When sandwiching the two sides of your sensor together make sure that 3.3V, your reading and ground do not make contact with each other. You can apply a layer of masking tape as insulation to be sure. If in doubt check the connections with a multimeter.

This circuit is a voltage divider circuit, the other variable resistor sensors we’ve seen such as the FSR and LDR. We have a fixed value resistor (1k), and a resistor which changes in value (the velostat between the pads). We measure the relative change in voltage share between the two.

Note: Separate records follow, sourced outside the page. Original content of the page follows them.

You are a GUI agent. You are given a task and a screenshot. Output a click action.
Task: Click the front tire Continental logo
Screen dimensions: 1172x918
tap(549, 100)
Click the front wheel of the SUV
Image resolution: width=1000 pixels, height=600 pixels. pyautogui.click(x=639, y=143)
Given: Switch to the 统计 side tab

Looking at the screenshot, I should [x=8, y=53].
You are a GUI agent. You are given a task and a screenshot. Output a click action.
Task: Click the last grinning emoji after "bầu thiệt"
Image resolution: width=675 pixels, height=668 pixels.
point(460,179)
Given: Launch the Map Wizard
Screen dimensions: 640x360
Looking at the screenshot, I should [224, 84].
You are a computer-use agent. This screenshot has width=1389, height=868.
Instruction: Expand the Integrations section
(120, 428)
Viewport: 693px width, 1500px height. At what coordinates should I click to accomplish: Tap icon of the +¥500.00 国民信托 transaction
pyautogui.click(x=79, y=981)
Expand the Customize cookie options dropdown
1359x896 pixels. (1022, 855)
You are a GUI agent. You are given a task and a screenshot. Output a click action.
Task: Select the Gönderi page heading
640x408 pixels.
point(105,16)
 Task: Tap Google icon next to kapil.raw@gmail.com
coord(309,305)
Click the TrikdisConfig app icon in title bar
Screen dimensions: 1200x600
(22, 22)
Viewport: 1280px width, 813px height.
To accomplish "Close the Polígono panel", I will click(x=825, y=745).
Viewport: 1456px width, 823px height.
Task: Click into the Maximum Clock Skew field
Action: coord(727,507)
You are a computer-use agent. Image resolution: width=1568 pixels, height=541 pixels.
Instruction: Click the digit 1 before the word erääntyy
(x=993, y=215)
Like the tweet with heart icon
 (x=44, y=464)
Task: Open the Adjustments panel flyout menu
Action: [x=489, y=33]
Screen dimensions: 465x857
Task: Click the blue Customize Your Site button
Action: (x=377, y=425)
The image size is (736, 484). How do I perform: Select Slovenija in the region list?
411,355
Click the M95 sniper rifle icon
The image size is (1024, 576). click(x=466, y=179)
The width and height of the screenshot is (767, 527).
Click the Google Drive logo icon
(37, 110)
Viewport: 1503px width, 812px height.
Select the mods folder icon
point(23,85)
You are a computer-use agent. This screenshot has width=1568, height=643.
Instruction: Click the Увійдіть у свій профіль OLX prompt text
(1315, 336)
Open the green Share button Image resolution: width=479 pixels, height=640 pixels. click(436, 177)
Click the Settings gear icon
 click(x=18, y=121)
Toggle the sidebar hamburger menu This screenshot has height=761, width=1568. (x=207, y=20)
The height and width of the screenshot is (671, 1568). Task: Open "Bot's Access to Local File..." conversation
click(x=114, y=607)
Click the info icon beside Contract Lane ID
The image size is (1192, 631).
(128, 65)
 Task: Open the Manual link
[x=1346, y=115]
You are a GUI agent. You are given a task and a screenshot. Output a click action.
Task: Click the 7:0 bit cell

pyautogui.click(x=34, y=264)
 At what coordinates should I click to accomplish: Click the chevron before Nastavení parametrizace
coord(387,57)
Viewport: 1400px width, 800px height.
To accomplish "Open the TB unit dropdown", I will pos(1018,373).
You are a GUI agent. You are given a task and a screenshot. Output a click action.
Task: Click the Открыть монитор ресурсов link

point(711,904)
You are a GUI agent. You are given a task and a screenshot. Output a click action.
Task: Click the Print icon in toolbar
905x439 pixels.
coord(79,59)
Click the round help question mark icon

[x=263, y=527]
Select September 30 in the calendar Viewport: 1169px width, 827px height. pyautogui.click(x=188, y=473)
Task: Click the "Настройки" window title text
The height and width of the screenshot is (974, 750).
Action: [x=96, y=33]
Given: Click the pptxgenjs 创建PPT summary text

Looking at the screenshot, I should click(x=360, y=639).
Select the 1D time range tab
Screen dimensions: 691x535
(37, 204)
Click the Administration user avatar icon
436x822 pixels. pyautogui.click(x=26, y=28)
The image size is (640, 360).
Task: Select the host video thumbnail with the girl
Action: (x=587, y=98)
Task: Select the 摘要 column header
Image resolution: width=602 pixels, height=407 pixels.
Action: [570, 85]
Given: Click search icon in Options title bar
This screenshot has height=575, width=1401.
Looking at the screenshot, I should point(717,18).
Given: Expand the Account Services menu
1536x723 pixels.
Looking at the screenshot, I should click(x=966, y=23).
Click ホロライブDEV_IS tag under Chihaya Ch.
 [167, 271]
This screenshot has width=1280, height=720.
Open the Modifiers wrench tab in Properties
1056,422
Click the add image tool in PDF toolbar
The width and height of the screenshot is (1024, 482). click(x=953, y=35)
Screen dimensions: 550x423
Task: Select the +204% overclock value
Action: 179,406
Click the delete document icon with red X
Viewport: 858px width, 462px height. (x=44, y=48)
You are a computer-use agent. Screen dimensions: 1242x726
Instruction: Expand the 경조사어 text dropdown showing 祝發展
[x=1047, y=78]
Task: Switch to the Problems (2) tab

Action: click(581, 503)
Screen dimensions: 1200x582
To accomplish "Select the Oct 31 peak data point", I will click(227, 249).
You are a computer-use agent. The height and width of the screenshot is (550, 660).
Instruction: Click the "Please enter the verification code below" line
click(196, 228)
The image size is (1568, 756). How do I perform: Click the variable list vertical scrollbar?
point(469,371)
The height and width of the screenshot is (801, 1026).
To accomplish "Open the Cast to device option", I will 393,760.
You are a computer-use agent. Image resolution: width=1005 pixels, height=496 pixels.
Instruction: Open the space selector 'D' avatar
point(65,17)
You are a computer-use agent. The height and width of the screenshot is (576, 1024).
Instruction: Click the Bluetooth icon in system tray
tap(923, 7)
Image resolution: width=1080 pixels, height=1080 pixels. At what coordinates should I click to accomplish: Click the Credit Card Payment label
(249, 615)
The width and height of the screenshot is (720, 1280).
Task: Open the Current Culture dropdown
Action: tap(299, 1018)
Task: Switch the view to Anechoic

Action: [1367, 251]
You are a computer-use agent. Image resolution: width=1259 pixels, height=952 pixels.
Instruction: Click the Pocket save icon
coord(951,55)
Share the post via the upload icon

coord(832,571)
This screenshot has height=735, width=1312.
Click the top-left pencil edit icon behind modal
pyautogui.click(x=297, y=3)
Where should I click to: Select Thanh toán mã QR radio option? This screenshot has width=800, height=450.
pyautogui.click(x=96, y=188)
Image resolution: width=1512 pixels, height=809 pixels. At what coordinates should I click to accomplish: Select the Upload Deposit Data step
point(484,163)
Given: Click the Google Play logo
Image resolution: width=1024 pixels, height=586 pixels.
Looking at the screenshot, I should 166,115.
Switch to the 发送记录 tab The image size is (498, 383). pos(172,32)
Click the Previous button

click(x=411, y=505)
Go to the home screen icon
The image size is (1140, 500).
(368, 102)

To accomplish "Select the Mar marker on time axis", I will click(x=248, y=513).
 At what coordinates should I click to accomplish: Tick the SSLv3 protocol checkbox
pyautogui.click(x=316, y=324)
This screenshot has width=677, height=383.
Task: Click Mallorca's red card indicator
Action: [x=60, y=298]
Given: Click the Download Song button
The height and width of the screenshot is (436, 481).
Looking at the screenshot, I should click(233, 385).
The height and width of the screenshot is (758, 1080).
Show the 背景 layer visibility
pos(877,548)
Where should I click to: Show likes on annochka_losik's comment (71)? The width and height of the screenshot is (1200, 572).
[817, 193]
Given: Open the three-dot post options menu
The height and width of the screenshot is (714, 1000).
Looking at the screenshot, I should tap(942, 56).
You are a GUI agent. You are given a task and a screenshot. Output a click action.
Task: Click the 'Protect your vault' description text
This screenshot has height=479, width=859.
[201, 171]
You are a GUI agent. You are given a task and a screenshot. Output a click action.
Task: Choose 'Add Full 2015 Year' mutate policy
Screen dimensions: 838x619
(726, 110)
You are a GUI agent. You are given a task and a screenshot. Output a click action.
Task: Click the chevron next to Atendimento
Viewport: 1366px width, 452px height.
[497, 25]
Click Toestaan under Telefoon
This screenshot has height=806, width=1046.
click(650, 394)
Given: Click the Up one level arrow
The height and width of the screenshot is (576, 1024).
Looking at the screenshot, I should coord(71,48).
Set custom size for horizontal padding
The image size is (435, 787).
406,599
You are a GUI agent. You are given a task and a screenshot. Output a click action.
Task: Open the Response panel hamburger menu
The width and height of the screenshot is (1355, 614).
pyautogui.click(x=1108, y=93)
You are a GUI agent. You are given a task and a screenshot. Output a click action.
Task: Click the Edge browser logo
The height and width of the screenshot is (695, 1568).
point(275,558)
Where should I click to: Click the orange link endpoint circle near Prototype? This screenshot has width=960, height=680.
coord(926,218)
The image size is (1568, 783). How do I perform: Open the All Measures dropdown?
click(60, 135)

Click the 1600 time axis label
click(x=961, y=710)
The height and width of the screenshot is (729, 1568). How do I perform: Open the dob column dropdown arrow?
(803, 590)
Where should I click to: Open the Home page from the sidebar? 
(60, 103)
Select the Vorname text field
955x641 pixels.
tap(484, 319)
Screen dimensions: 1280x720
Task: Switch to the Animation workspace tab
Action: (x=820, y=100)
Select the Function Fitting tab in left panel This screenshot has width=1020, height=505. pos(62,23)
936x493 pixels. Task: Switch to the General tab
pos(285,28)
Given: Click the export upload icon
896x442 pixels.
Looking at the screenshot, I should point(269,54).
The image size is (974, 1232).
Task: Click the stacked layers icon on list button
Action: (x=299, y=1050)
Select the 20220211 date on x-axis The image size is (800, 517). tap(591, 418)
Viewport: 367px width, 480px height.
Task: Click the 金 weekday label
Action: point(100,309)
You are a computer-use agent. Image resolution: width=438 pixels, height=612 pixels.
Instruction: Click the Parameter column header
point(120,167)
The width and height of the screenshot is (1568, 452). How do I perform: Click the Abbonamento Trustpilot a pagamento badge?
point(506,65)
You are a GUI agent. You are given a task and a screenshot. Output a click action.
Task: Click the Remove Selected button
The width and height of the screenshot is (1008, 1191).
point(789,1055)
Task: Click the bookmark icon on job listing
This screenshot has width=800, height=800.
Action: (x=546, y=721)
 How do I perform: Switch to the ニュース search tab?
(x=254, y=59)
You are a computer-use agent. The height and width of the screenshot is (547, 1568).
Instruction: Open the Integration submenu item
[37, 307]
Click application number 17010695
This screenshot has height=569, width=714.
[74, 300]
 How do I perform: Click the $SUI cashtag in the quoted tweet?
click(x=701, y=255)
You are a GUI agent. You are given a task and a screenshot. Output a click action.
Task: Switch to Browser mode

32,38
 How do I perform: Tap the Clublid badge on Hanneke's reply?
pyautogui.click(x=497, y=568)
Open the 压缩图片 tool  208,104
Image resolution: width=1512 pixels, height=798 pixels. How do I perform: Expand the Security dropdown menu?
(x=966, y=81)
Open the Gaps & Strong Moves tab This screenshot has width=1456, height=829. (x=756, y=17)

We need to run three cables from this sensor: One connected to 3.3V, one connected to Ground, and the other one to analog input 0 on the Bela board. Solder these cables in place on the sensor, and plug them in.

Tip

If you'd like to know more about creating paper sensors, check out Becky Stewart's excellent Embelashed Toolkit, a resource of tutorials that contains templates, instructions, and even sample Pure Data code.

The code

Find the diy-pressure-sensors sketch in the Pure Data section of the Examples tab of the Bela IDE.

In this tutorial we’re focusing on how to create the sensor, so we’ve kept the patch simple.

1. Load in the sample

2. Use the sensor to scrub through table

Practice tasks

Task 1: Change the sample

The current sample we are loading in is called greek-rumba.wav. If you would like to change the sample you need to load in another sample via the IDE and make sure to change the sample name in the initialisation phase to the name of your sample.

Task 2: Smooth and remap the sensor signal

You can smooth the signal with [lop~ 20] and remap it with [+~], [*~] and [clip~].

Task 3: Use thresholding to trigger the sample once

In the previous example on working with samples we saw how to trigger the playback of a sample with [threshold~] object. Instead of scrubbing through the table we want to trigger a ramp that goes from 0 to number-of-samples at a set speed.